На какое-то время Анна онемела, не веря своим собственным ушам. Эта пигалица, эта плутовка смеет диктовать свои условия! Значит, все прошедшие годы надо зачеркнуть и вернуть ей и ее матери былую славу. А она, как какая-нибудь наложница, должна, видимо, кануть в Лету вместе со своим якобы незаконнорожденным ребенком. Наглость, чистейшей воды нахальство! Никогда еще Анне не хотелось так броситься на своего противника, рвать его зубами и ногтями. Никогда не приходилось ей так сдерживать свой в общем-то достаточно спокойный нрав. Но вести себя сейчас, как вульгарная торговка, значило бы только добавить последние капли к и без того переполнявшему ее чувству униженности. Лишь легкий румянец на ее высоких скулах выдал бушевавшие внутри чувства, и нужно было быть очень внимательным наблюдателем, чтобы заметить, что за безжизненной маской скрываются с трудом сдерживаемые слезы. Ответ ее являл собой высший пример показного безразличия:

— Вы сделали свой выбор, но боюсь, что вы пожалеете об этом. Мне, впрочем, все равно. Я приехала сюда сегодня преисполненная милосердия и доброй воли, надеясь, что смогу помочь вам. Пройдет не так много времени, и у меня будет сын… — Она высоко подняла подбородок, пока глаза Марии скользили по ее точеной фигуре. — И тогда ваше нынешнее и так приниженное положение сойдет вовсе на нет. Я предупреждаю вас, король все равно подчинит вас своей воле, а запоздалые сожаления о вашем сопротивлении не изменят ни на йоту его решения. Но пусть все это падет на вашу голову. — С каким-то тайным всплеском сумасшедшего юмора она отметила про себя, что поговорка «последнее слово всегда должно оставаться за сильным» оказалась правильной.
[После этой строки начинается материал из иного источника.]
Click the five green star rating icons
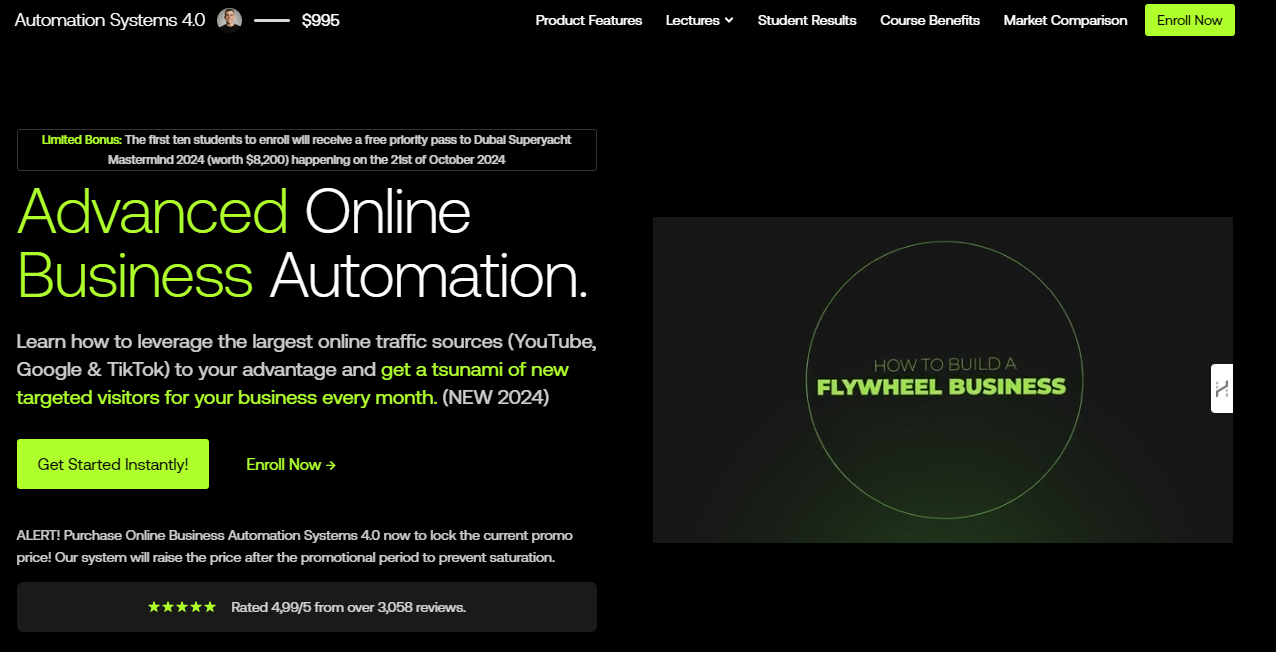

— Вы позволите мне удалиться, мадам? — На губах Марии играла улыбка жестокого превосходства молодости, от которой натянутые нервы Анны вконец сдали.

— О да, убирайся с моих глаз раз и навсегда. — Взмахнув атласными юбками, она повернулась на высоких каблуках и отошла к окну, демонстрируя своей спиной полное безразличие. Мария тихо выскользнула из комнаты. Анна приложила горящую щеку к стеклу, ожидая, пока утихнет бушующий в ней шторм, чтобы уступить место полному безразличию. Ну что же, хитрая уловка брата оказалась бесполезной. Будет даже интересно посмотреть, как он будет выглядеть, когда она расскажет ему о провале его плана, — если не учитывать, что самой ей сейчас смеяться совсем не хотелось. Как же глупы они оба были, если могли вообразить, что девятнадцатилетняя приверженность чему-то может быть легко обменена на какую-то сверкающую пустышку! На секунду она устало подумала о том, каково это жить в шкуре Марии, быть такой уверенной в своей правоте, быть закованной в броню высокой нравственности, чтобы ноги ощущали под собой твердую почву. Не в пример ей, неуверенно, отчаянно бредущей по болоту неизвестности. О, если бы ее отважная похвальба имела какое-то подобие правды, если бы в ее теле зрел эмбрион сына, пусть от кого угодно. Пришла неожиданная реакция, и долго сдерживаемые слезы хлынули по ее дрожащим щекам, разбиваясь крупными каплями по подоконнику, на котором она сидела. Сейчас Анна испытала то чувство полного опустошения и одиночества, которое так было знакомо Марии в течение уже стольких лет.

Близился конец года, катясь к Рождеству. Но дух праздника в этом году более чем когда-нибудь отсутствовал в замке Кимболтон, где постепенно расставалось с жизнью измученное тело Екатерины. Она теперь вообще не вставала с постели, иногда впадая в беспамятство, неизменно уносясь мечтами в детство, где видела себя маленькой девочкой при испанском дворе, окруженной семьей, вечно юной. Хрупкая, но уверенная в себе мать, красивый, гуляющий на стороне отец, ее единственный брат, столь прелестный в младенчестве, но так и не достигший зрелости. Вокруг нее были ее сестры, уже тогда окруженные призраком сумасшествия и преждевременной смерти.